Chase Twichell

A Brief Portfolio
December 22, 2024 Twichell Chase

The After

 

Both before and after our marriage,
I lived alone. So now, in the after,

 

I return not only to solitude,
but to myself in my thirties

 

when the mystery of the future
remained unsolved.

 

Strange, to not yet know
one’s own life story!

 

In the after, I sit in his chair
so I don’t have to see it empty.

 

The puppet skeleton still
dangles from his desk lamp

 

above the paperweight fox.
Mementos. Vestiges.

 

A picture I took of his walking sticks,
and another of his sock drawer,

 

strict rows of colors,
so he could dress in the dark.

 

Vestiges of the mystery
before it was solved.

 

One by one they fall through
the hole in the new solitude.

 

 

September or October

 

Russell said, It’s September
or October in my mind.

 

We were talking about
Charlie and Helen,

 

and his voice was split between
longing for past days

 

and bafflement,
since at that moment a plow

 

was passing outside, scraping away
what it could of the snow,

 

flashing its red and white lights.

 

 

Liar to Self

 

I’ve been ill a long time.
The doctors can’t fix me.

 

I try on for size
the possibility that

 

I’ll be dying soon, and feel
a faint shiver of relief.

 

When I was young,
relief mid-grief is what told me

 

I was right, when I left a man.
Reliable indicator.

 

I trust that premonition,
so dying doesn’t scare me.

 

 

Small Sting

 

Almost every evening I feel
a single small sting of anxiety

 

that I note. Then it goes away.
It postpones knowledge of itself.

 

Even stranger, it notes that it’s
postponing knowledge of itself.

 

It—I mean me. I’m a mosquito
whining in my own ear.

 

 

Ghost of a Summer Dinner

 

Defrosting the freezer I found
a prehistoric leg of lamb

 

that Russell bought,
never to be butterflied and grilled.

 

I put it in the trash in a plastic shroud,
imagining the part of the leg

 

that was missing—the shank,
and the little hoof—

 

long ago eaten, or thrown away
in the slaughterhouse

 

with the rest of death’s detritus.
A lamb.
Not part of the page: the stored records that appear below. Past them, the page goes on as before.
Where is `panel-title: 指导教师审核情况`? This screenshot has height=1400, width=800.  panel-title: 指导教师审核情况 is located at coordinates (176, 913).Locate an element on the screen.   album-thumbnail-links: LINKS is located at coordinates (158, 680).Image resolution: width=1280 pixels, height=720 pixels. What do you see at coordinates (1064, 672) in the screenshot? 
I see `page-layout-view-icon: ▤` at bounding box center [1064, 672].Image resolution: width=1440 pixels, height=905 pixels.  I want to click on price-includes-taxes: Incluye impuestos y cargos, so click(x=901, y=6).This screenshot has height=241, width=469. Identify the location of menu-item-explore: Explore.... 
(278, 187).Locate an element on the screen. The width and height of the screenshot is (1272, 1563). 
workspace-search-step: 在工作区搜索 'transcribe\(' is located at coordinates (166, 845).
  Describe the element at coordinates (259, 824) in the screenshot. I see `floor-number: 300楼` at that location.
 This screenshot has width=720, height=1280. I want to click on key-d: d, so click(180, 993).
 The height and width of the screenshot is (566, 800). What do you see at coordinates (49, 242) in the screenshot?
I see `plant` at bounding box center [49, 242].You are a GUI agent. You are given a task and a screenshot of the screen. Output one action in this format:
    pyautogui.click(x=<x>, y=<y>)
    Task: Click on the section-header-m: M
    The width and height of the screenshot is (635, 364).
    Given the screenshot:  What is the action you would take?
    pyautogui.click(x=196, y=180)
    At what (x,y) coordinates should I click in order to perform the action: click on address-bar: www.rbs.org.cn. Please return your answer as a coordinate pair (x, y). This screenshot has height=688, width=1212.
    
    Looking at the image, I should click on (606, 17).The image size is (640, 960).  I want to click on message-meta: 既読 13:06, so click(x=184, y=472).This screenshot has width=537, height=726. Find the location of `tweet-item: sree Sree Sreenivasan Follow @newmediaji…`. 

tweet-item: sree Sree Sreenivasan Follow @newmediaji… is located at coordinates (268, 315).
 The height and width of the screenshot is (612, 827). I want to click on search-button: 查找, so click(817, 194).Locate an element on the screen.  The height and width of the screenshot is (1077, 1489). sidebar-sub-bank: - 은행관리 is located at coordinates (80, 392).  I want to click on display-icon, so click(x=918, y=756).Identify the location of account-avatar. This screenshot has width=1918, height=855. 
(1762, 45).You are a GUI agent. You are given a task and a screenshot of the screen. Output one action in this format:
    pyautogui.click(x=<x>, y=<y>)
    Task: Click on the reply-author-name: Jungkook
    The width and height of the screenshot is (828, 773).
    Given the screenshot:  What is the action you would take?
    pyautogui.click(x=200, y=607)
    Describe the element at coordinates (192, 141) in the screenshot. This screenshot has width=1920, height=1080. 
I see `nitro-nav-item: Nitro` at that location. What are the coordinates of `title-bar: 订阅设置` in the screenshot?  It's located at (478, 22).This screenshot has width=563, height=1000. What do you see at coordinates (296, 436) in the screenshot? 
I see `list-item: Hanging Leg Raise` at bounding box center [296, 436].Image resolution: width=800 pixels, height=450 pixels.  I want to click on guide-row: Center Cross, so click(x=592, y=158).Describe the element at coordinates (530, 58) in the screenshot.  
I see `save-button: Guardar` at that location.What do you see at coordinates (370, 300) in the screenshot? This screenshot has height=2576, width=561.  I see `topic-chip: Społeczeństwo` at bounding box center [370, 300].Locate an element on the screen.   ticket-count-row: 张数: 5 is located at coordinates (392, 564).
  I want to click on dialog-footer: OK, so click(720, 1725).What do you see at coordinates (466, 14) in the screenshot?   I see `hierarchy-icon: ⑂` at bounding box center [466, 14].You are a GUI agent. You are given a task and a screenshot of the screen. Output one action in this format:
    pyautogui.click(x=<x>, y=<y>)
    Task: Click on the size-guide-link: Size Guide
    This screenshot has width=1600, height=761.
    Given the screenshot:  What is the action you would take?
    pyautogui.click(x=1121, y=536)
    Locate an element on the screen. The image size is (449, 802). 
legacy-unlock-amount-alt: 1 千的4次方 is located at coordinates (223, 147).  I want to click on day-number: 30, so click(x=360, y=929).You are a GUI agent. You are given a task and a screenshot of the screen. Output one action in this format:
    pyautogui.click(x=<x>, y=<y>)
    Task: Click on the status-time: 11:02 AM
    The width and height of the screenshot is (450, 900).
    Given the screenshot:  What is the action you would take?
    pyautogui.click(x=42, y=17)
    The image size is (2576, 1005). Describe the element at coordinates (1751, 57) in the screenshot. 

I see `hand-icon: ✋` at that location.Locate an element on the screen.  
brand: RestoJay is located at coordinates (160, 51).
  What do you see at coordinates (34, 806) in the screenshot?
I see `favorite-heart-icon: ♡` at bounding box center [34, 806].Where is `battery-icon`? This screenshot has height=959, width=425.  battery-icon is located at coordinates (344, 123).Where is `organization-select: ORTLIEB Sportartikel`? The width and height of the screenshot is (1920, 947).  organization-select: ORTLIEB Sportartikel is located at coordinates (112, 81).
A leg, uneaten.

 

The ghost of a summer dinner.

 

The noisy trash truck hauled
all of it off into the afterlife.

 

 

God Blindness

 

My god was everywhere—
in billowing snow, in the pink evening

 

light on the paper birches, in water lilies
echoing white and pink in the pond.

 

Now the leaves of birches
blister in the acid rain,

 

and smoke from faraway fires
obscures the woods in which

 

a tomboy animal survived
her childhood, imagining herself

 

half-feral, unafraid of thunder.
Those woods no longer exist,

 

and neither does my god.
A new god drives the starving deer

 

out of the dying wilderness.

Chase Twichell’s most recent book, Things as It Is,  was published by Copper Canyon in 2018. She lives in upstate NY.